Мяч пружинил в моих руках. Злость клокотала со страшной силой. Я ясно чувствовала взгляд Руслана и его ярость, но сама сдержалась и ни разу в сторону балкона не взглянула.
Все перемешалось. Мяч за мячом, пас за пасом. Не будь я настолько разозленной, то давно бы уже сдулась, да и к концу третьего тайма я уже все-таки начала уставать. Не физически, скорее морально.
— Прошло больше половины матча, первая школа лидирует пятьдесят восемь против пятидесяти четырех. На удивление еще до сих пор не скучно, — не унимался Берестнев, руками и ногами отпихивая возмущенно рвущегося к микрофону Прохорова. — Спасибо от меня лично Карине Лагиновой за столь зрелищную игру!
— Пожалуйста, Ром! — Я помахала ему рукой.
Свисток судьи объявил конец очередного тайма.
Я устало села на скамью и уткнулась лбом Андрею в плечо. Он обнял меня.
— Ты как? — подскочил к нам в окружении четырех девиц Саныч.

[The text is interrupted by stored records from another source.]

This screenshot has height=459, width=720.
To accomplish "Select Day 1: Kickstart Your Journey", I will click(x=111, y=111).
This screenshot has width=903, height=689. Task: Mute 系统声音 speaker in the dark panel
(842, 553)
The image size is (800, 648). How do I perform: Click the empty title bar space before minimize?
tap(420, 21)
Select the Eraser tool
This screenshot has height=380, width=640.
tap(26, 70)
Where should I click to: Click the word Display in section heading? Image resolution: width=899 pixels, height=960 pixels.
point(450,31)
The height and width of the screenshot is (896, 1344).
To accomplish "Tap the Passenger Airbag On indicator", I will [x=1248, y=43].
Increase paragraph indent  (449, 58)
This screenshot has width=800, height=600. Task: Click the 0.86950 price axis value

— Выдыхаюсь, — не стала скрывать.
— Неудивительно, — Андрей вздохнул, — играешь одна против целой команды.
— Деккер, а ты ни про кого больше не забыл? — возмущенно поинтересовалась Вика.
— Тотмина, не визжи у меня над ухом, — скомандовал Саныч. — Ваше дело не путаться у Лагиновой под ногами и отвлекать противника! Все ясно?!
— Ясно, — недовольными голосами протянули девчонки.
Немилосердный свисток опять погнал на площадку.
Четвертый тайм ознаменовался тем, что начались предсказанные Андреем подставы. Не будь у меня такой выработанной реакции, то я бы попалась. Меня грубо пытались сбить с ног, причем таким образом, что падение неминуемо грозило мне как минимум вывихом ноги. Но зато эти покушения добавили мне ярости и сил.
— Трехочковый! — завопил Ромка в восторге. Но из-за взревевшего зала его слов практически не было слышно.
— Так не бывает! — Красный от возмущения Макс все-таки отобрал у Ромки микрофон. — Один человек не может так играть! С этой Лагиновой что-то не чисто! Я требую ее проверки на этот… Как его?… Допинг! И дисквалификацию с площадки! Что за… — он не договорил, послышался звук открывшейся двери.
— Сюда посторонним нельзя! — завопил Прохоров.
— Так мы не посторонние, мы свои, — возразил Олег.
— Авторитетная баскетбольная комиссия, — нагло добавил Вадим.
— Мы тут с вами посидим за компанию. — Эридан был сама вежливость. — Ты же не против?
— Лучше соглашайся! — завопил на фоне Юрец. — А то эта комиссия чересчур авторитетная!
Больше Макса слышно не было. Видимо, присутствие в кабинке милых Паладинов свело на нет все его желание комментировать.
Под восторженный рев зала я подпрыгнула и буквально положила мяч в кольцо.
В команде противника назревала истерика. К концу четвертого тайма разрыв в очках чудом сохранялся. Вдобавок на весь зал разносились Юркины вопли.:
— Первая школа рулит! Каринка лучше всех! Да здравствует баскетбол и мир во всем мире!
Окрыленная вдохновением я носилась по площадке с мячом как одержимая. Отчаянные попытки меня остановить сводились на нет. Все-таки зашкаливающая злость — страшная сила. В нормальном состоянии я бы так играть уж точно не смогла. Может быть, мы бы и выиграли даже, но…
Боль в сердце была настолько резкой и острой, что у меня даже не осталось сил закричать. Угасающим сознанием почувствовала, как выскальзывает мяч из ослабевших пальцев. Пронзительно засвистел судья. За секунду до того, как я осела на пол, появившийся на площадке Андрей схватил меня на руки. Но я уже ничего больше не осознавала, невыносимой тяжестью навалилась тьма, в которой исчезло все. И я в том числе.